The VB6 IDE, in the 90's, had a great feature where you could arbitrarily drag the execution point around. It was incredibly useful for basically zero iteration time for development. Add a breakpoint, step over your code, and if something went wrong, drag the execution point back a few lines, fix it, and try again.

This seems like a holy grail for IDEs. Why was this feature lost in time, or have I been using the wrong IDEs?


This is called 'reversible debugging'. It's not lost. GDB can do this[0] and there are commercial products on the market that can do it better[1]

[0] https://www.gnu.org/software/gdb/news/reversible.html

[1] https://undo.io/products/undodb/


There is also a free product that can do it better http://rr-project.org/



I think one of the recent Visual Studio 2017 updates added this. I think they called it'time travel debugging'



In C# and visual studio you can do it. I think C++ also has edit and continue in VS.


how is this different from just setting an earlier breakpoint? what does dragging matter other than us?


You got to change a line and execute the change without having to wait for the function to be called again.


you can do this in pycharm by setting a breakpoint and opening up the debug console and sending a line to the console. i agree it's very useful


It's worth noting that Stopify itself isn't an editor or IDE as the title suggests.

Stopify is a JavaScript -> JavaScript compiler, implemented as a Babel transform, that enables pausing and restarting control operators for JavaScript programs.

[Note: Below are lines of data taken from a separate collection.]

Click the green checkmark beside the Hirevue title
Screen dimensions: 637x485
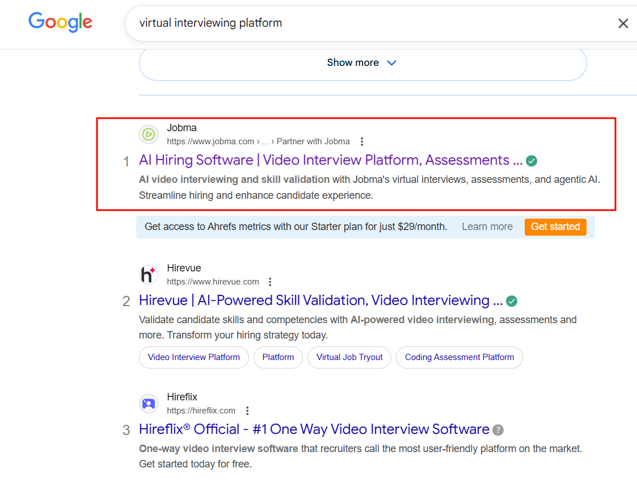(x=511, y=300)
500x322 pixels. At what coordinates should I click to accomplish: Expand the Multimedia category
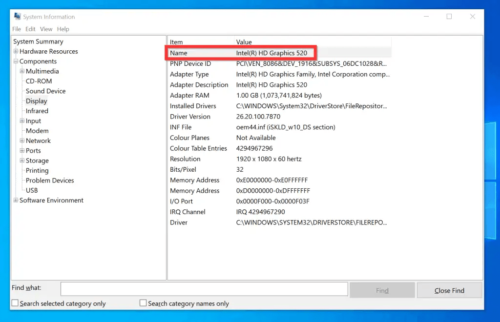(22, 71)
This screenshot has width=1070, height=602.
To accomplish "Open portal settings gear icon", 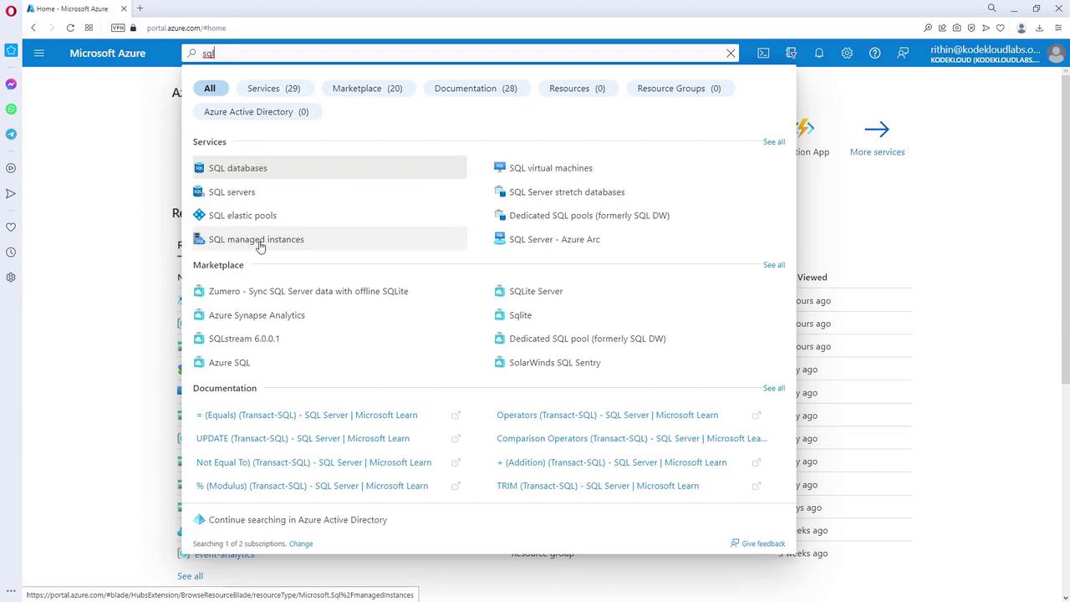I will [847, 53].
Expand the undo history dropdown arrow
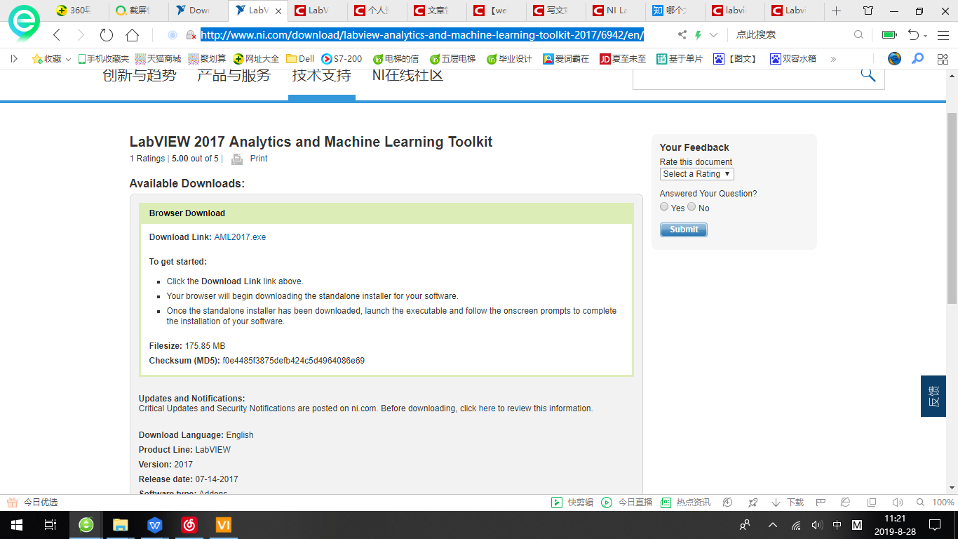The width and height of the screenshot is (958, 539). (924, 34)
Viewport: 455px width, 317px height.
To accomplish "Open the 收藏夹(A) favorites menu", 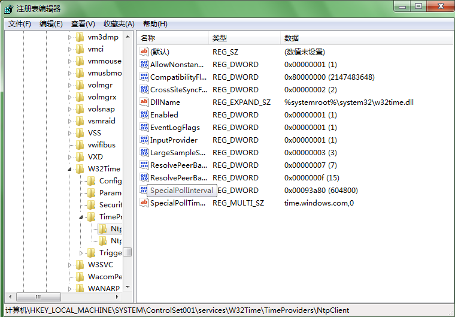I will pyautogui.click(x=119, y=24).
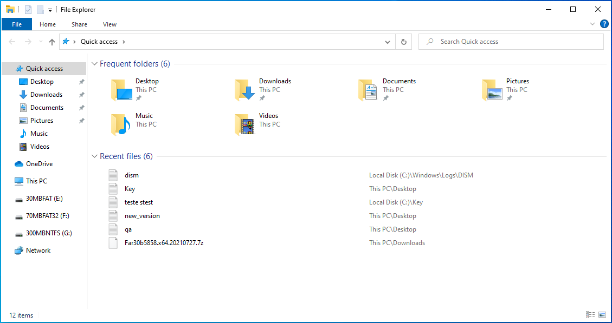Open the address bar history dropdown
The height and width of the screenshot is (323, 612).
pyautogui.click(x=387, y=42)
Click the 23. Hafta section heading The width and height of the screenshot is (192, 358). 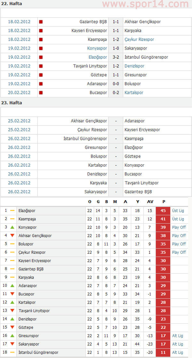pyautogui.click(x=12, y=103)
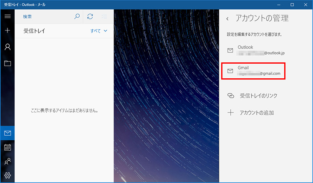
Task: Click アカウントの追加 to add account
Action: click(256, 113)
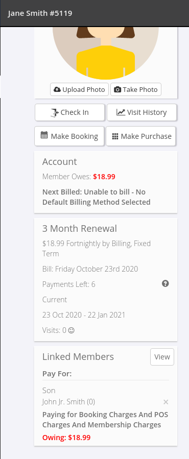Click the cloud upload icon on Upload Photo
189x459 pixels.
[x=57, y=89]
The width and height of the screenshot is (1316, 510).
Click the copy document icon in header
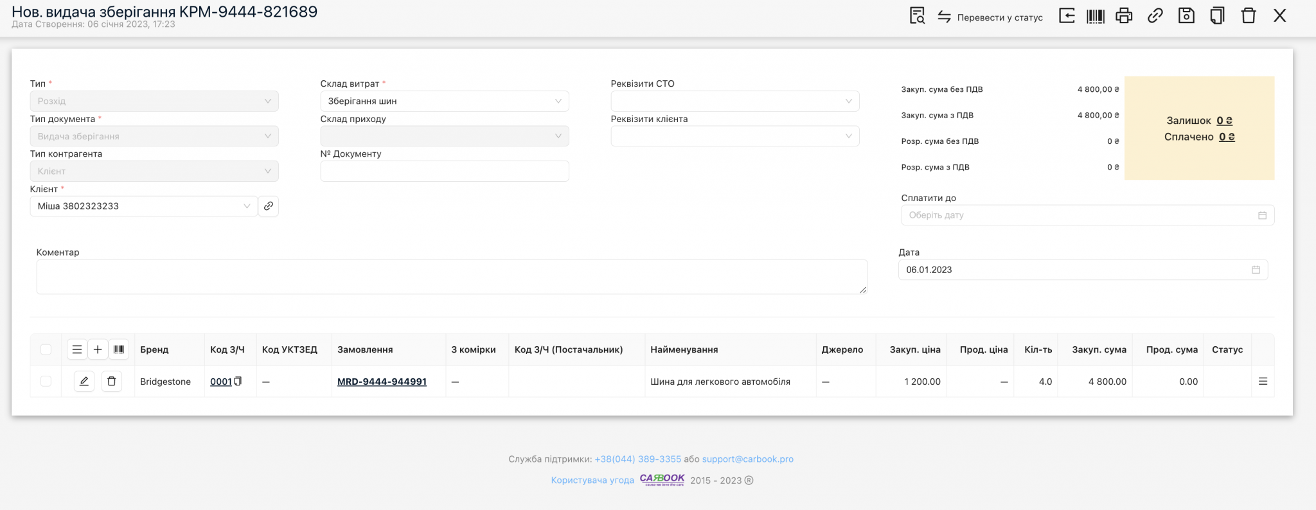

A lot of the comments note the rich history of systems for debugging and execution control. Stopify's goal is to enable those kinds of systems, efficiently, while constrained by the browser's execution model.


WOW. I was not interested at all in this the way that the title implied but now that you describe what it actually does, this does indeed look useful.

The first line of the description should probably be scrapped. The interesting bit about this is not at all the fact there is an editor. Maybe it should be mentioned as a footnote but not as the lead-in.


Yep. We're fixing that now.


Fixed and added a little FAQ. :)


Very cool project, though I fear that the awesomeness of the project may become lost due to people confusing the title with "Spotify" or "Shopify".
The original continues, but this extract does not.